Fall Is In The Air




Bernice Butler

Everybody knows that September means fall is coming. But here in Texas, when we begin reading and hearing about the State Fair of Texas—affectionately called “The Fair”—that’s when we really know fall is on its way. We can feel it in the air. Starting the last week of this month, we’ll have our annual opportunity to indulge in all things Texan, with something for everyone’s tastes.

I’m already planning my schedule, hoping to get in everything I want to see and do, whether it’s trying the decadent and innovative fair foods (this year’s finalists for the Big Tex Choice Awards include Cotton Candy Tacos, Deep Fried Shepherd’s Pie,  State Fair Fun-L Cake Ice Cream and Texas Fried Hill Country); the amazing livestock exhibits; creative arts competitions that include everything from quilting to sculpture to jewelry making;  the automobile exhibits (featuring the old and the new, including electric vehicles); or one of my favorites, the retail halls, which are a veritable QVC of new, different, innovative products—many of which I didn’t even know existed—that promise to make life better or easier.

However, what many of us love most is all the football during the Fair’s four-week run. The three major college rivalry games will give me plenty of chances to meet up with friends from around the state, especially for the battle between my alma mater, Texas, and Oklahoma.

Suffice it to say I love the Fair, even as a newly minted vegan. Yep, I’m planning to save up the calories, splurge on one or two (or three) fried-food concoctions and then do a detox. I hope my body will forgive me in advance for all the eating I’ll do, and love me again for all the walking I’ll do over the 200 acres of Fair Park.

While I’m there, I plan to check out the Fair’s sustainability practices. I was pleasantly surprised to learn that this is something they take seriously, placing public recycling bins beside trash cans, requiring vendors to recycle cardboard and asking them to donate their leftover products to local nonprofits. There is also the Fair’s year-round Big Tex Urban Farm program, whose testing ground is on the Midway. It’s expected to generate about a million servings of produce this year to feed the community around Fair Park, and Mitchell Glieber, president of the State Fair of Texas , tells me they’re looking to do much more.
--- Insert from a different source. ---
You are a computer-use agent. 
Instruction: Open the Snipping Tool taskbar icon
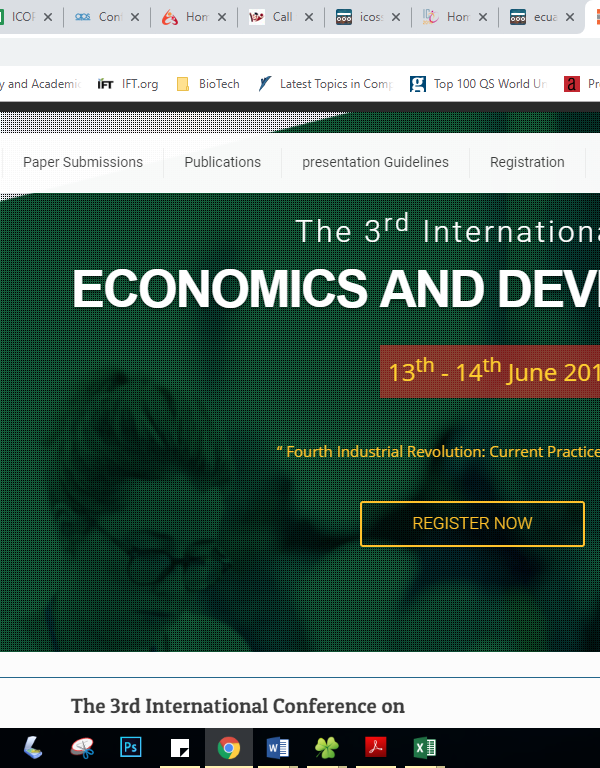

I think that they and the rest of us, can learn from lot from Avery Mack‘s article about zero-waste lifestyles in this issue. Locally, we can learn from and provide hands-on help to the DFW regional office of the Texas Campaign for the Environment, one of the most effective grassroots nonprofits I’ve ever seen. Its zero-waste initiative is having significant effects every day on Texans’ quality of life. Read more about what it is doing on page 33. Both these articles can help us be better stewards of the perfectly made ecosystem in which God has placed us.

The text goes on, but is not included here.